The suspension, which takes effect immediately, prohibits the Centre from carrying out any WADA-related anti-doping activities, including all analyses of urine and blood samples.
It will not be lifted for at least six months, WADA warned.
The Centre now has 21 days to appeal the decision to the Court of Arbitration for Sport.
“WADA has acted swiftly to one of the key recommendations made by the Independent Commission in its Report,” said the body's President Sir Craig Reedie.
"The Moscow Laboratory is provisionally suspended, and the status of the laboratory’s accreditation beyond that will be decided by a Disciplinary Committee which will be formed shortly to review the case.”
In the meantime, all samples for the Moscow Antidoping Centre will now be transported "securely, promptly and with a demonstrable chain of custody to an alternative WADA-accredited laboratory", said a statement.
This Disciplinary Committee will eventually issue a recommendation with respect to the laboratory’s accreditation status if appropriate improvement are made.
The denials from Russian Government figures, including Vladimir Putin's spokesman Dmitry Peskov, since the report was published yesterday suggests this may be difficult, however.
Grigory Rodchenkov, director of the Moscow laboratory, was specifically identified in the report as an "aider and abettor" of the doping activities, recommending how he should be "permanently removed from his position”.
WADA's Independent Commission claimed they had interviewed Rodchenkov twice during their investigations and he admitted to intentionally destroying nearly 1,500 samples in order to limit the extent of WADA's audit and reduce any potential adverse findings from subsequent analysis by another WADA-accredited laboratory.
"The intentional destruction of the 1,417 samples done with the purpose of obstructing WADA's ability to conduct follow-up analysis on the samples was corroborated by another staff member who heard similar admissions directly from Dir. Rodchenkov," the report said.
It later adds: "The IC further finds that at the heart of the positive drug test coverup is Dir. Rodchenkov.

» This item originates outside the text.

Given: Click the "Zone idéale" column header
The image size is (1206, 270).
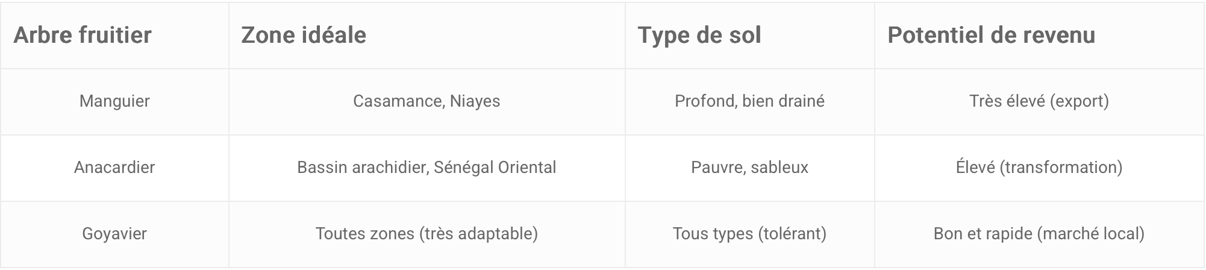Looking at the screenshot, I should [304, 35].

"He not only accepted, but also requested money in order to execute the concealment positive test results, which makes him equally responsible for incidents where coaches or officials extorted athletes even if he was not personally made aware of the extortion."

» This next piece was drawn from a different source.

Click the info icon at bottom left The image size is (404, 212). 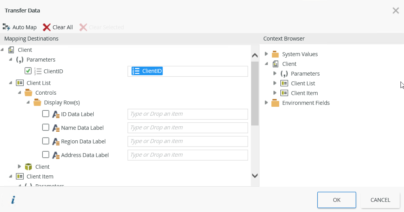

Rodchenkov has hit back, though.
He has told The Times that WADA are "idiots".
He added: "The report is full of lies and most of the witnesses are inadequate."
The 323-page report recommended that any eventual reaccreditation process in respect of the Moscow Laboratory, focus, "in addition to scientific expertise and quality control, on measures that will ensure that it operates, in fact, entirely independently from any other agency, institution, Government ministry or other outside influence".
The laboratory should also "promptly and continuously disclose to WADA the terms of all contracts regarding scientific and other assistance provided to it, as well as any other information requested by WADA".
In a statement responding to Rodchenkov's comments this afternoon, a WADA spokesperson told insidethegames how they "believe the report to be full, thorough, credible and conducted very professionally.
"The report is good news for clean athletes as recommendations are acted upon and corrective action is taken to restore confidence in the anti-doping system in Russian athletics."